Otra cosa es que, como Oda se la pasó evangelizando y convirtiendo en aliados de Luffy a todos los personajes, al tiempo que, eliminó los grises, ahora se ve en una situación incómoda:
ya no quedan enemigos. Es por esta razón, que en Elbahp ha usadó dos recursos muy convenientes, rotos, y a mi juico muy cutres: los MMA y el
domi reverse (las flechas y enredaderas también, pero no las tomare en cuenta por no tener el mismo alcance).
Por un lado tenemos a Killingham, quien tiene una
zoan mitológica capaz de materializar los sueños. Esto, por si solo, no parece muy útil. Entonces Oda debe romper la habilidad. Así, tenemos que Killingham crea unas pesadillas capaces de rivalizar con un gigante promedio (la nación guerrera más fuerte del mundo) y que miden, 30 veces más, que un gigante y un gigante ancestral. Un despropósito absoluto.
Luego esta el
domi reverse de Imu. Puede, otra vez, tomar al ejercito más fuerte del mundo, y dominarlos de la forma más pasmosa posible. Encima, los hace más grandes, fuertes e inmortales. De momento, no se conocen limites o condicionantes a esta habilidad y la forma de burlarla/superarla, roza el ridículo.
Todo esto ocurrió, porque Oda se quedó sin enemigos y los héroes los superan enormemente en número y fuerza. De ahí que los pocos enemigos, tengan habilidades tan absurdamente rotas y convenientes. Es, en el fondo, la consecuencia de un desequilibrio estructural y sistemático.

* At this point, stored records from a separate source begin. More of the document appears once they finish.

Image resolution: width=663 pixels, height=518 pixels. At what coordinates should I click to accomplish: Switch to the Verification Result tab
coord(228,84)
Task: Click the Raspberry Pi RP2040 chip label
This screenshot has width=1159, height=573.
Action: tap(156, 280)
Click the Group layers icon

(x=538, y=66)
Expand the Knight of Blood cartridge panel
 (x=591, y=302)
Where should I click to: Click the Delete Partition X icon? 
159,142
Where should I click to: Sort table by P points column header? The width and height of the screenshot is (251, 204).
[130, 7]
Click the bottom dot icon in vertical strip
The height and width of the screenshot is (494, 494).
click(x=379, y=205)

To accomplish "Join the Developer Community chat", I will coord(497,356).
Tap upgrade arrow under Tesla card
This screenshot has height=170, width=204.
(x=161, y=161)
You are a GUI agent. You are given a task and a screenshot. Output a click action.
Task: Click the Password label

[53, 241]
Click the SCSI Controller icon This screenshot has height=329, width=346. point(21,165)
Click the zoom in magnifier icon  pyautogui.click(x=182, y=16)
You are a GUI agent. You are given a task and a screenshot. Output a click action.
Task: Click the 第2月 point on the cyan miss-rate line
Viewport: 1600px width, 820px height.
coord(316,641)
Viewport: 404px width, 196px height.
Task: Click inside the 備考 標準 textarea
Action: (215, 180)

Para mí, una manera de haber contado la historia sin depender de este tipo de recursos, hubiese sido algo más o menos así:
Elbaph es una nación guerrera y orgullosa, llena de clanes, tribus y guerrillas internas. Harald, hubiese sido el primero con el sueño de una Elbaph unificada, cosa que casi consigue hasta que le matan y todo se reinicia. Así, el Gobierno Mundial, simplemente tiene que formar alianzas secretas entre tribus y fomentar las guerrillas internas (un poco lo que pasaba en Arabasta). Así, solo bastaría con crear cinco o seis cabecillas de Elbaph (lideres territoriales) y que de esos, tres o cuatro se vean enredados por el gobierno, estallando así, una gran guerra por la soberanía de la nación, bajo el pretexto de que el GM les dará más poder o les prometerá el mundo a estos reyes corruptos. Bajo este clima de tensiones internas cronificadas tras la muerte de Harald, es donde entraría Loki (con ayuda de los
mugiwaras y algunos gigantes), quien expondría la corrupción del gobierno y conseguiría el sueño de unificación de los cinco/seis reinos. Este escenario, permitiría que los enemigos sean los propios gigantes, sin depender de los MMA y el
domi reverse.
Pero esta historia alternativa, tiene dos problemas de base:
1. Requiere contar otra historia enteramente muy distinta a la que Oda esta contando.
2. Requiere cambiar el tono de la serie. De uno universal e infantil (todos los gigantes son amigos y Elbaph es amor) a uno lleno de grises (hay gigantes codiciosos y malvados).
Pero bueno, imaginar no cuesta nada. La trama actual no es que sea mala, pero sí que muestra las grietas de lo que pasa cuando Oda se enfoca tanto en que no existan villanos y luego se vea en necesidad de recurrir a recursos rotos, desequilibrados y de baja calidad.
- Spoiler: Mostrar

Este Loki sin la lengua de perro y los ojos de fuego, mola mucho más.